Pour accélérer le processus tout en préservant la sécurité autant que faire se peut, j'ai opté pour une solution hybride. On utilisera les données distantes, mais on ne les décryptera que durant la synchronisation. Les échanges se faisant à travers le tunnel SSH, aucune donnée en clair ne circulera.

Synchronisation

Afin d'accéder à la synchronisation de n'importe où (notamment du bureau où les ports SSH sont fermés), on doit au préalable se connecter au VPN. On va donc écrire un script qui connecte le VPN, décrypte les données, lance la synchronisation et enfin démonte le dossier crypté :

#!/bin/bash

# On vérifie que le VPN n'est pas déjà lancé
proc=$(ps aux | grep openvpn | grep uservpn)
if [ "$proc" == "" ]; then
  echo "Création du tunnel"
else
  echo "Le tunnel existe déjà ($proc)"
  exit 0
fi

# On se connecte au VPN
# Le changement de dossier est nécessaire
cd /Chemin complet vers le fichier de configuration openvpn
openvpn config.ovpn &

# On s'assure que le tunnel est bien ouvert
i=0
while [ "$(ifconfig | grep tun)" = "" ]
do   
    sleep 2
    ((i++))
    if [ $i -gt 4 ]
        then
            echo "Connexion impossible"
            killall openvpn
            exit 1
    fi
done

# On monte l'unité cryptée
echo "echo MotDePasseEncfs  | encfs -S /chemin/dossier/crypté /chemin/Dossier/Clair" | ssh user@IP -p0000 #(numéro port SSH)
echo "Montage EFS"

# On lance la synchronisation
unison syncData
echo "Synchronisation terminée"

# On démonte le dossier crypté
echo "fusermount -u /chemin/Dossier/Clair" | ssh user@IP -p0000
echo "Démontage EFS"

# On ferme le tunnel VPN
killall openvpn
echo -n "Entrée pour terminer "
read a
exit


Pour s'assurer que le tunnel est bien ouvert, on ne peut pas se contenter de vérifier le processus, il peut être actif sans que la connexion ne soit établie. On va utiliser ifconfig en vérifiant qu'il y a bien une connexion tun. Au bout de 10 secondes, si la connexion ne s'établit pas on sort.

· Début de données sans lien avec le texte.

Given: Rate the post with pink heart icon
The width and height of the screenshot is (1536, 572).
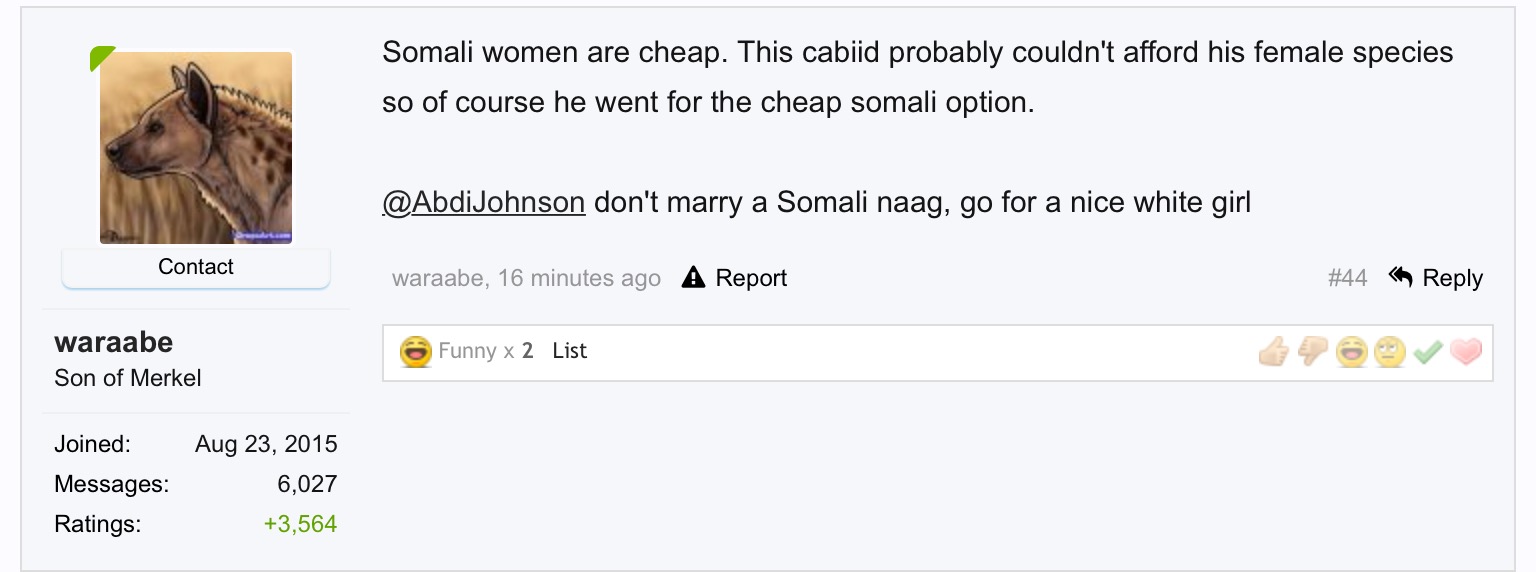Looking at the screenshot, I should (x=1466, y=351).
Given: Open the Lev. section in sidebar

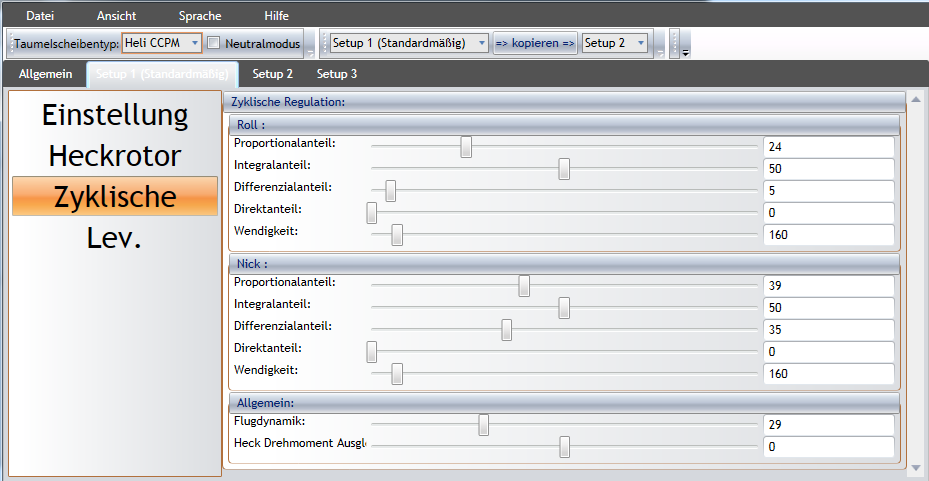Looking at the screenshot, I should (x=115, y=237).
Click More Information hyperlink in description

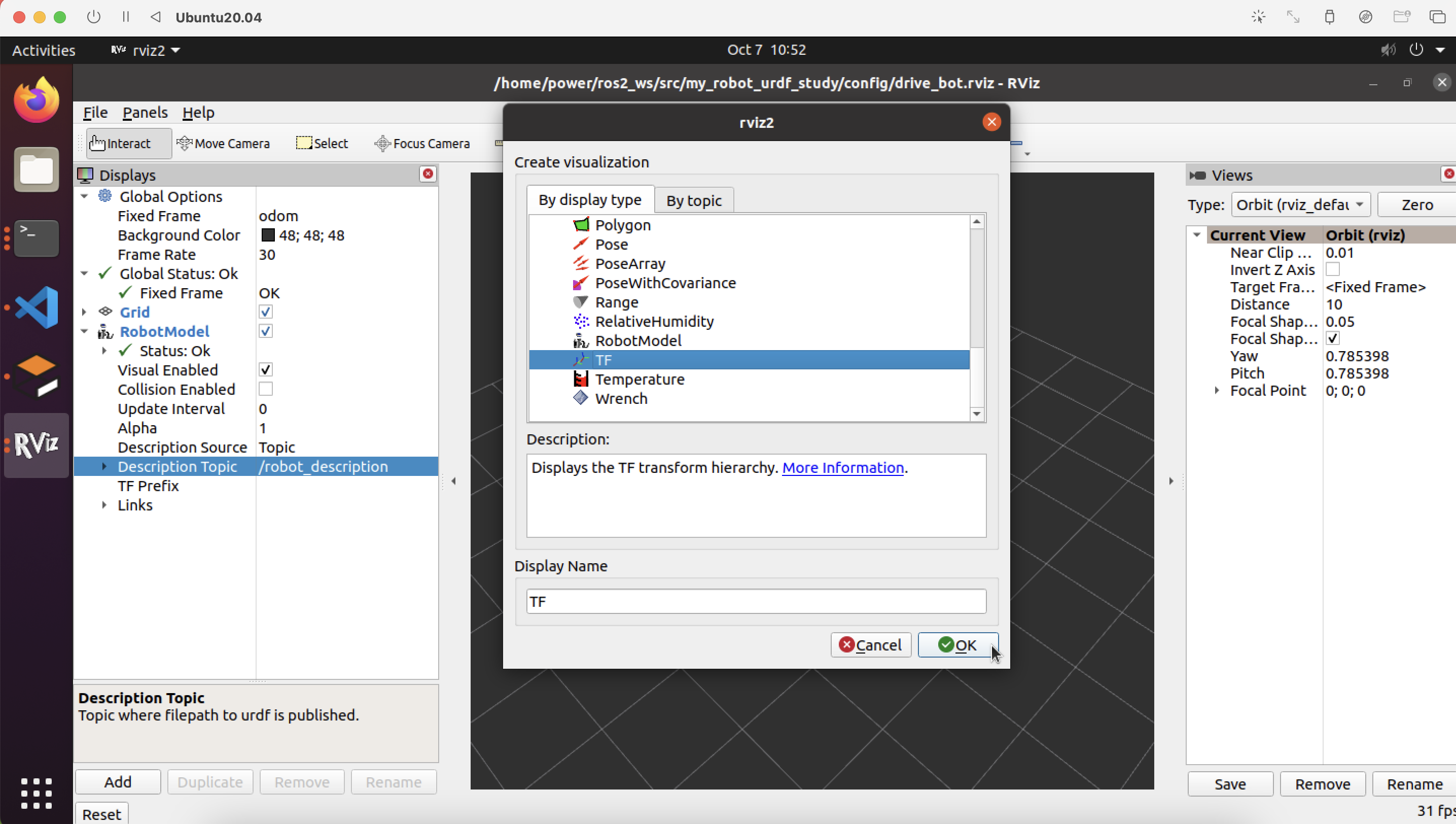coord(842,467)
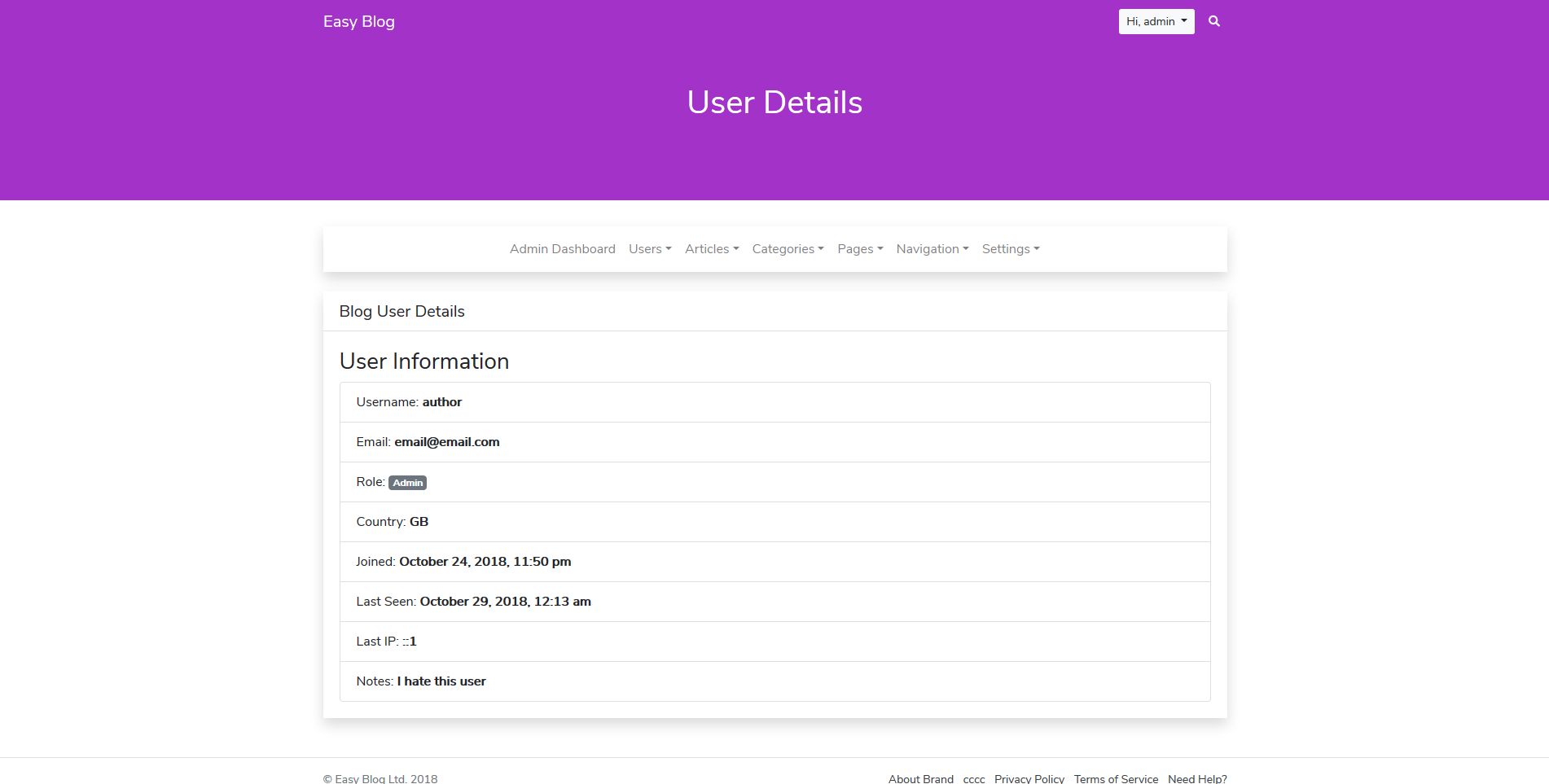The image size is (1549, 784).
Task: Click the User Details page title
Action: (x=774, y=103)
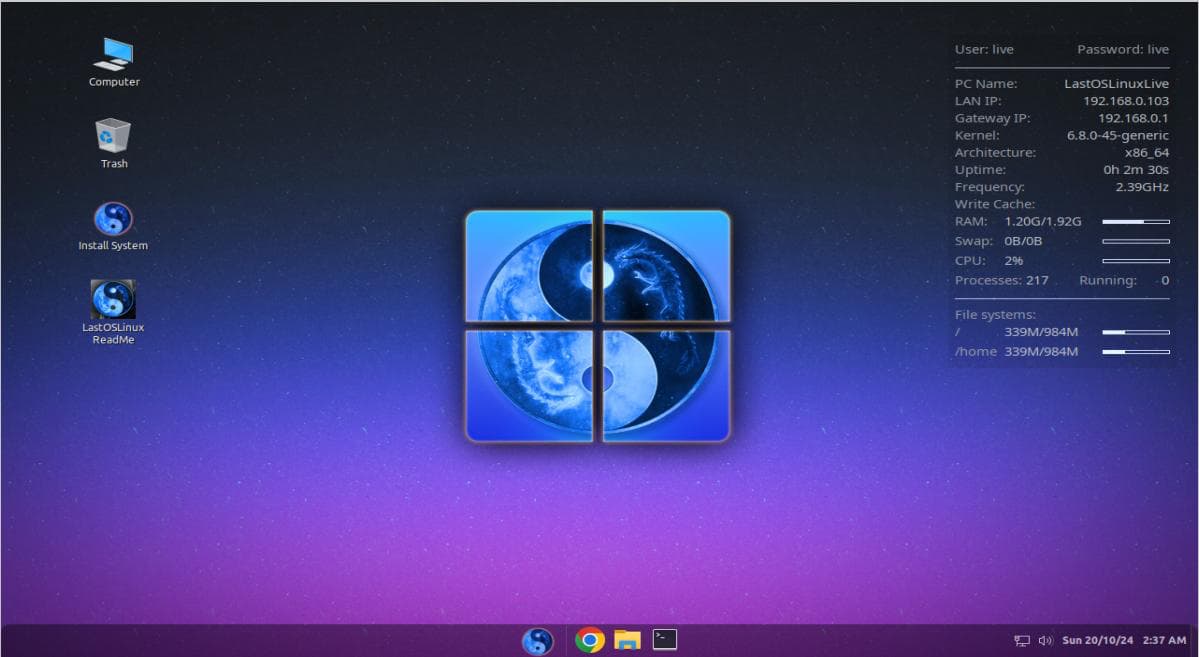Image resolution: width=1199 pixels, height=657 pixels.
Task: Click the network icon in system tray
Action: 1021,640
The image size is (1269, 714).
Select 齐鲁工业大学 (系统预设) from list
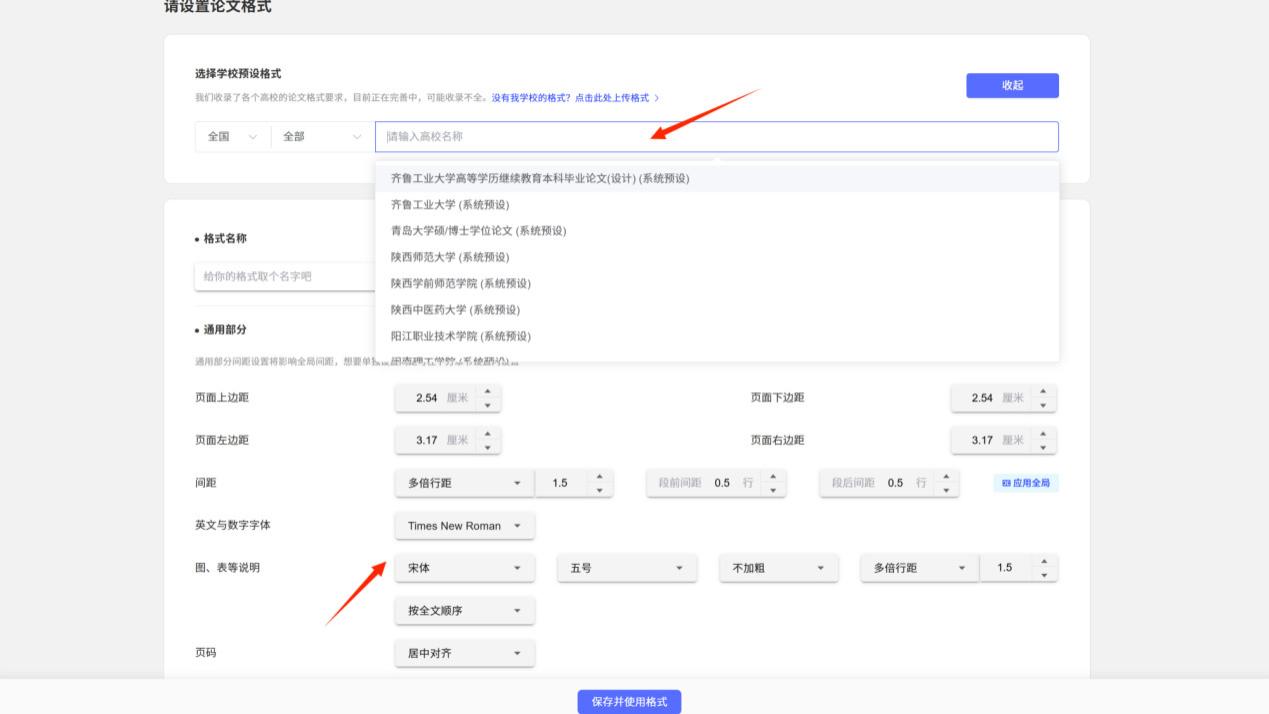click(x=450, y=205)
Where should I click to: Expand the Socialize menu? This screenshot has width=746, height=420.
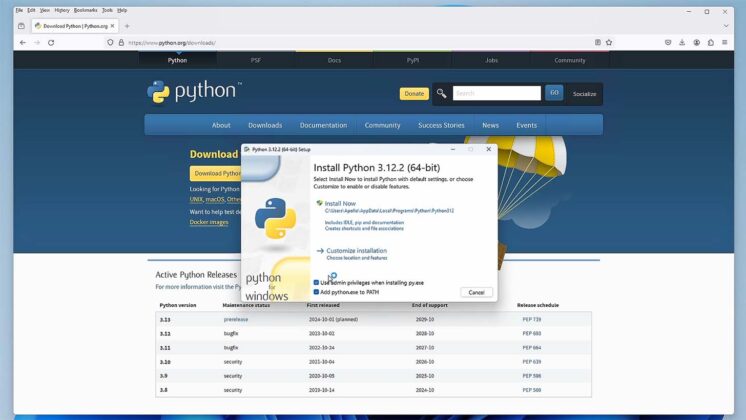click(x=584, y=94)
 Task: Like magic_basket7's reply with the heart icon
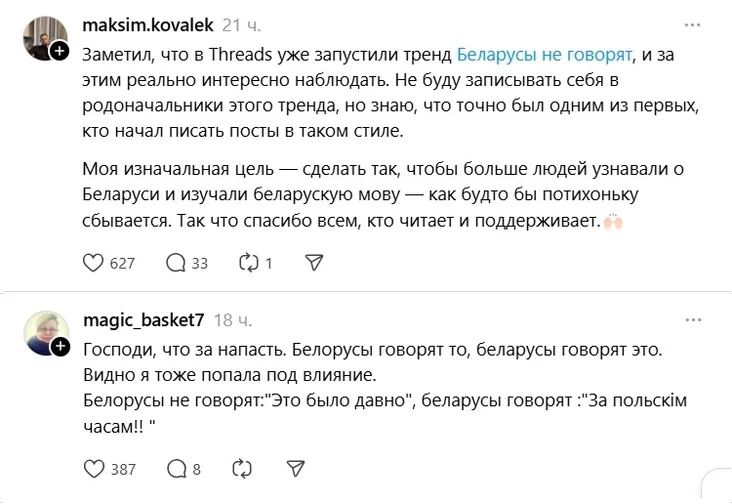pyautogui.click(x=92, y=468)
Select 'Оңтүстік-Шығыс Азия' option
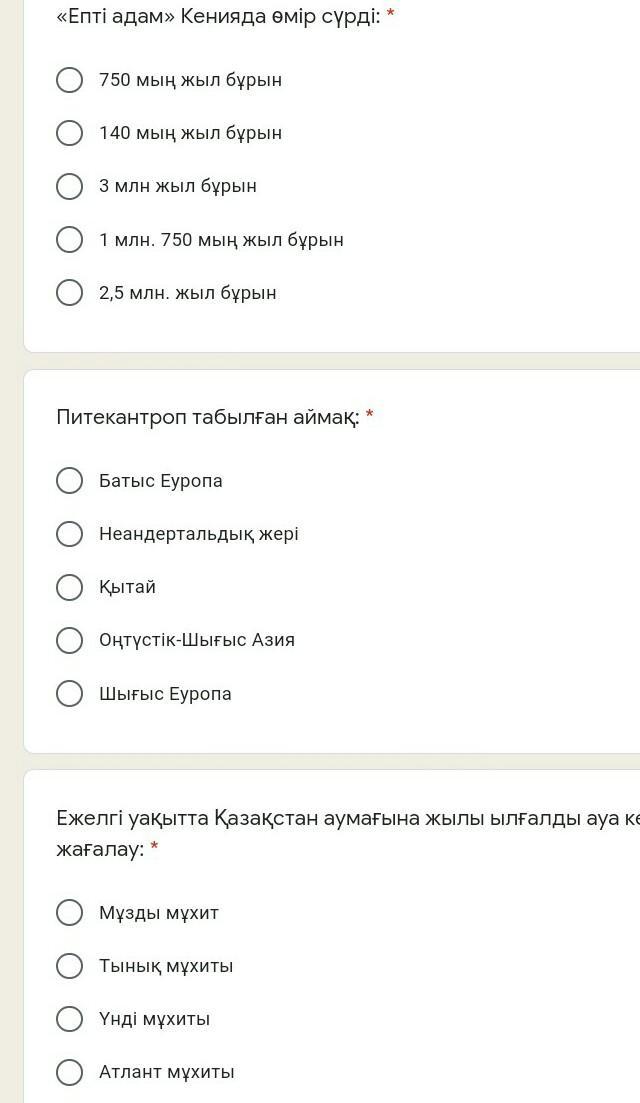The height and width of the screenshot is (1103, 640). click(69, 640)
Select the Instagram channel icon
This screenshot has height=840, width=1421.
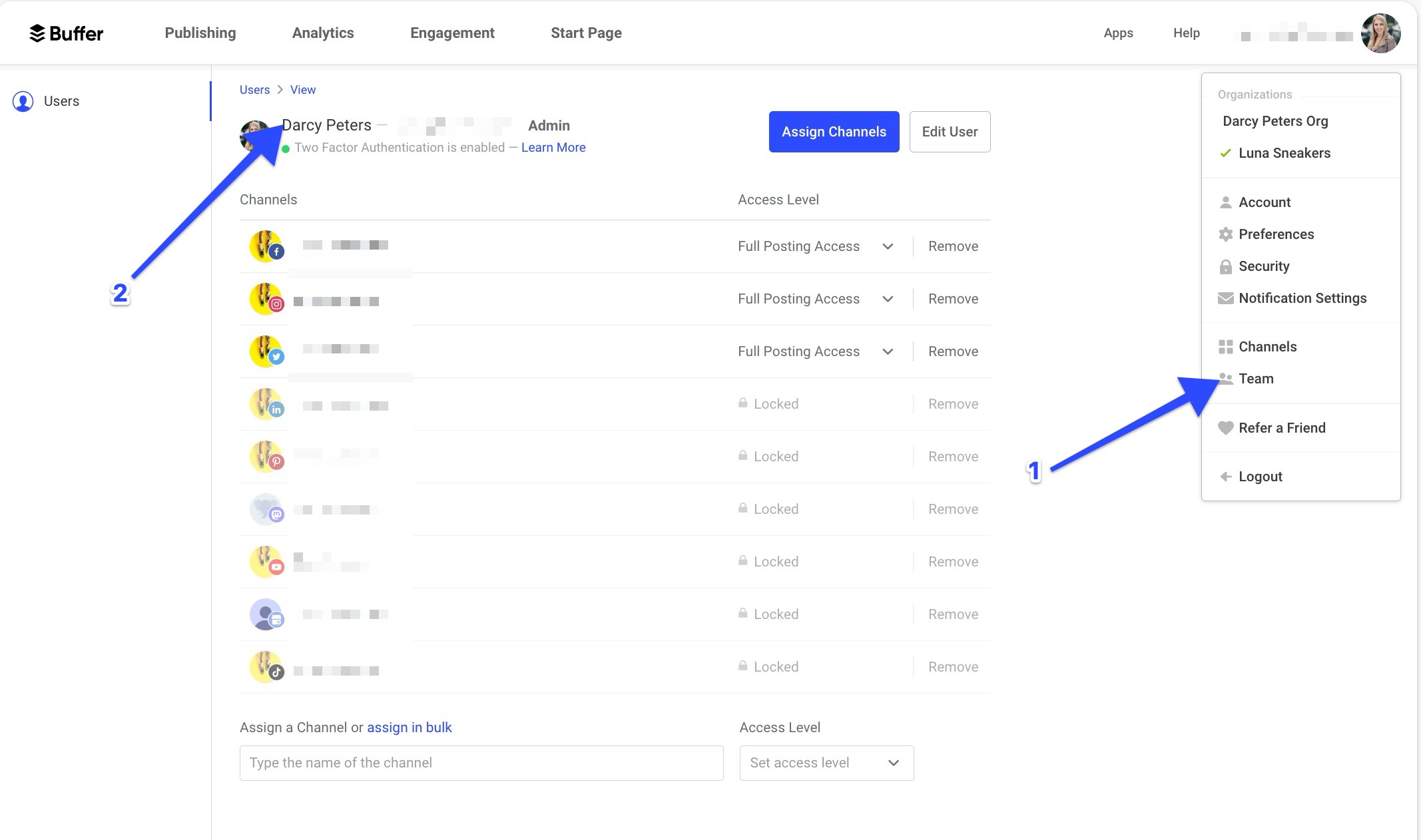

Dernier point, la fonction doit être lancé en sudo. Là encore, ne voulant pas avoir à entrer un mot de passe, j'ai ajouté la fonction aux paramètres sudo. Pour ca, on lance visudo, puis sur la ligne du groupe des sudoers, on ajoute la fonction NOPASSWD (si l'on veut plusieurs entrées, il faut les séparer par une virgule sans espace).

%sudo   ALL=(ALL:ALL) ALL, NOPASSWD: chemin vers le script


A partir de là,  différents choix sont ouvert :
A noter que l'on peut accéder aux données distantes sous Android avec Encdroid.

Après quelques semaines d'utilisation, je n'ai pas constaté de problème particulier. Comme toujours avec Unison, il est recommandé de lancer de temps à autre une synchronisation avec l'option ignorearchives = true.

Au final, on constate qu'il n'est pas forcément si simple de mettre en place un système utilisable partout, mais avec un peu d'effort, on peut obtenir un résultat fiable et adapté.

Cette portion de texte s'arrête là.